Stored items

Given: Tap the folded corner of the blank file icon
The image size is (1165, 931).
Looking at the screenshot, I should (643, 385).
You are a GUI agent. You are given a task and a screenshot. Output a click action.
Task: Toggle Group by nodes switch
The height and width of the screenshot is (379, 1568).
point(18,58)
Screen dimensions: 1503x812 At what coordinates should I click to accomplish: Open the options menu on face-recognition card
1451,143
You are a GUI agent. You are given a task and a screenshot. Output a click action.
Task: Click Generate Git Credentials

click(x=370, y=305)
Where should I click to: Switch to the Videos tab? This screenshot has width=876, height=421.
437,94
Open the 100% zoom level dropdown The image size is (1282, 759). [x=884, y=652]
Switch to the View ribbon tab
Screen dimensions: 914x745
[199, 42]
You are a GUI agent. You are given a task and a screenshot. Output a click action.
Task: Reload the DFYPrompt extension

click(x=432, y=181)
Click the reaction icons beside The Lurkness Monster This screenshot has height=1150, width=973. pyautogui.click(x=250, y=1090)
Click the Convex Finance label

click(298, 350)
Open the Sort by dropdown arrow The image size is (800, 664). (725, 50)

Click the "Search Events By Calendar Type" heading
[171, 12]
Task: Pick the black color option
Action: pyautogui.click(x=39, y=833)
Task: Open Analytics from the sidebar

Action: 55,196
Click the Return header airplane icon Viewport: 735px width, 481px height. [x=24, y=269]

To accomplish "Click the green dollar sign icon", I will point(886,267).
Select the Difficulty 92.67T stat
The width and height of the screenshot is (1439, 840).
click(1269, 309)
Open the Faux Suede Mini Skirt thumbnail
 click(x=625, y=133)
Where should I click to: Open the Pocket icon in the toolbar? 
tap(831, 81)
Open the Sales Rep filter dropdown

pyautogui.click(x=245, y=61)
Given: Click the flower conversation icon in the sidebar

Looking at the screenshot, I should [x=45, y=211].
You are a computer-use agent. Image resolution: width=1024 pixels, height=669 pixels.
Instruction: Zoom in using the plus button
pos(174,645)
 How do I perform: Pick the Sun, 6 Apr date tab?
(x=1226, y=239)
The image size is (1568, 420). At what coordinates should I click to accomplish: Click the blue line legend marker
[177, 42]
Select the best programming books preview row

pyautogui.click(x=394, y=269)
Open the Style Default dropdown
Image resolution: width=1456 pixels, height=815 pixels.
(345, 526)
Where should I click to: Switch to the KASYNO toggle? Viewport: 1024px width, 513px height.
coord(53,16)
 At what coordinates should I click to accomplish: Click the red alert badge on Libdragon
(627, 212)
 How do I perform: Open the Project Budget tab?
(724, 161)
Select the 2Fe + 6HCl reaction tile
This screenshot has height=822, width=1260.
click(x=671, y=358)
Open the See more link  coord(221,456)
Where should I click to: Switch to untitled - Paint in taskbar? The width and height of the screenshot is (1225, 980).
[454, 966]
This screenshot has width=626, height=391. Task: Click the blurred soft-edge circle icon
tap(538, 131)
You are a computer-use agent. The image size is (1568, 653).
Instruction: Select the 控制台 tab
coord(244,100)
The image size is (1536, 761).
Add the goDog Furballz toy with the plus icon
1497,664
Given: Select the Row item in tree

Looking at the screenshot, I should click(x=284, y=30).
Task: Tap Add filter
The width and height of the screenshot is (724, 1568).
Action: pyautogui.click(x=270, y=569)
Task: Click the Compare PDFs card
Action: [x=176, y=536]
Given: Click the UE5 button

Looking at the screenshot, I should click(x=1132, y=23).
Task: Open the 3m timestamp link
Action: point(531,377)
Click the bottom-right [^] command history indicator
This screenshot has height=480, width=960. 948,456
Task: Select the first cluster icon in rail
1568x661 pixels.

* EXERCISE REQUIREMENTS: Give the records again, exactly as they appear.

* ANSWER TO THIS TASK:
Given: Tap the folded corner of the blank file icon
The image size is (1165, 931).
Looking at the screenshot, I should (643, 385).
You are a GUI agent. You are given a task and a screenshot. Output a click action.
Task: Toggle Group by nodes switch
The height and width of the screenshot is (379, 1568).
point(18,58)
Screen dimensions: 1503x812 At what coordinates should I click to accomplish: Open the options menu on face-recognition card
1451,143
You are a GUI agent. You are given a task and a screenshot. Output a click action.
Task: Click Generate Git Credentials

click(x=370, y=305)
Where should I click to: Switch to the Videos tab? This screenshot has width=876, height=421.
437,94
Open the 100% zoom level dropdown The image size is (1282, 759). [x=884, y=652]
Switch to the View ribbon tab
Screen dimensions: 914x745
[199, 42]
You are a GUI agent. You are given a task and a screenshot. Output a click action.
Task: Reload the DFYPrompt extension

click(x=432, y=181)
Click the reaction icons beside The Lurkness Monster This screenshot has height=1150, width=973. pyautogui.click(x=250, y=1090)
Click the Convex Finance label

click(298, 350)
Open the Sort by dropdown arrow The image size is (800, 664). (725, 50)

Click the "Search Events By Calendar Type" heading
[171, 12]
Task: Pick the black color option
Action: pyautogui.click(x=39, y=833)
Task: Open Analytics from the sidebar

Action: 55,196
Click the Return header airplane icon Viewport: 735px width, 481px height. [x=24, y=269]

To accomplish "Click the green dollar sign icon", I will point(886,267).
Select the Difficulty 92.67T stat
The width and height of the screenshot is (1439, 840).
click(1269, 309)
Open the Faux Suede Mini Skirt thumbnail
 click(x=625, y=133)
Where should I click to: Open the Pocket icon in the toolbar? 
tap(831, 81)
Open the Sales Rep filter dropdown

pyautogui.click(x=245, y=61)
Given: Click the flower conversation icon in the sidebar

Looking at the screenshot, I should [x=45, y=211].
You are a computer-use agent. Image resolution: width=1024 pixels, height=669 pixels.
Instruction: Zoom in using the plus button
pos(174,645)
 How do I perform: Pick the Sun, 6 Apr date tab?
(x=1226, y=239)
The image size is (1568, 420). At what coordinates should I click to accomplish: Click the blue line legend marker
[177, 42]
Select the best programming books preview row

pyautogui.click(x=394, y=269)
Open the Style Default dropdown
Image resolution: width=1456 pixels, height=815 pixels.
(345, 526)
Where should I click to: Switch to the KASYNO toggle? Viewport: 1024px width, 513px height.
coord(53,16)
 At what coordinates should I click to accomplish: Click the red alert badge on Libdragon
(627, 212)
 How do I perform: Open the Project Budget tab?
(724, 161)
Select the 2Fe + 6HCl reaction tile
This screenshot has height=822, width=1260.
click(x=671, y=358)
Open the See more link  coord(221,456)
Where should I click to: Switch to untitled - Paint in taskbar? The width and height of the screenshot is (1225, 980).
[454, 966]
This screenshot has width=626, height=391. Task: Click the blurred soft-edge circle icon
tap(538, 131)
You are a computer-use agent. The image size is (1568, 653).
Instruction: Select the 控制台 tab
coord(244,100)
The image size is (1536, 761).
Add the goDog Furballz toy with the plus icon
1497,664
Given: Select the Row item in tree

Looking at the screenshot, I should click(x=284, y=30).
Task: Tap Add filter
The width and height of the screenshot is (724, 1568).
Action: pyautogui.click(x=270, y=569)
Task: Click the Compare PDFs card
Action: [x=176, y=536]
Given: Click the UE5 button

Looking at the screenshot, I should click(x=1132, y=23).
Task: Open the 3m timestamp link
Action: point(531,377)
Click the bottom-right [^] command history indicator
This screenshot has height=480, width=960. 948,456
Task: Select the first cluster icon in rail
1568x661 pixels.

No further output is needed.